Our Sainsbury's is the second-largest Sainsbury's in the UK (there's a converted factory somewhere in London with more floor space). You might suppose that this would enable the store to stock a wide range of products, which is indeed the case.

This range does not, however, extend to Halal meat. As I'm an atheist, this isn't something I've had cause to notice before, but one of my younger daughter's university friends is visiting for a few days and she still likes the follow the eating tips that stopped people from dying of salmonella in the Middle East twelve hundred years ago. I therefore tried to buy some Halal meat in Sainsbury's today, but couldn't find any. I asked Customer Service, who checked with the in-store butcher, and was told that no, they don't do it.

I'm quite surprised at this revelation. Colchester isn't exactly a bastion of Islam, but I'd have thought there were enough practising Muslims at the university to justify a shelf or two of the stuff. Sainsbury's has a small section of foods from Poland that it put together for the benefit of homseick immigrants, so it's not as if they have a philosophical objection to over-charging anyone who has a minority dietary requirement. Maybe it's to do with having to use separate utensils for preparing Halal meat or something — not that you'd be able to tell the difference in a taste test afterwards.

Apparently, all lamb imported into the UK from New Zealand is Halal, it just doesn't say so on the label. I guess that this is in order not to offend people who object to either the method of slaughter, the blessing of the wrong deity, or the existence of Muslims.

Fortunately, my daughter's friend has a stash of Halal food in her fridge so can bring some with her. It's either that or she'll be eating fish.

## DATA EXCERPT
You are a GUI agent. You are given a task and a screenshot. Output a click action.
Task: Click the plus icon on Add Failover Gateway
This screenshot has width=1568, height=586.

## WHAT TO DO
(1) Please retype the stretch from "I'm quite surprised" through "existence of Muslims." in the post about Halal meat at Sainsbury's.
(2) Translate this sentence from the post about Halal meat at Sainsbury's into French: "Fortunately, my daughter's friend has a stash of Halal food in her fridge so can bring some with her."
(3) Turn the paragraph of the post about Halal meat at Sainsbury's that begins "This range does not, however, extend to Halal meat" into a short list of its main facts.

## RESPONSES
(1)
I'm quite surprised at this revelation. Colchester isn't exactly a bastion of Islam, but I'd have thought there were enough practising Muslims at the university to justify a shelf or two of the stuff. Sainsbury's has a small section of foods from Poland that it put together for the benefit of homseick immigrants, so it's not as if they have a philosophical objection to over-charging anyone who has a minority dietary requirement. Maybe it's to do with having to use separate utensils for preparing Halal meat or something — not that you'd be able to tell the difference in a taste test afterwards.

Apparently, all lamb imported into the UK from New Zealand is Halal, it just doesn't say so on the label. I guess that this is in order not to offend people who object to either the method of slaughter, the blessing of the wrong deity, or the existence of Muslims.

(2) Heureusement, l'amie de ma fille a une réserve de nourriture halal dans son frigo, donc elle peut en apporter.

(3)
- The store's wide range does not include Halal meat.
- The writer is an atheist and had not noticed this before.
- A university friend of the writer's younger daughter is visiting for a few days and keeps to Halal eating rules.
- The writer tried to buy Halal meat at Sainsbury's today but found none.
- Customer Service checked with the in-store butcher and said the store doesn't offer it.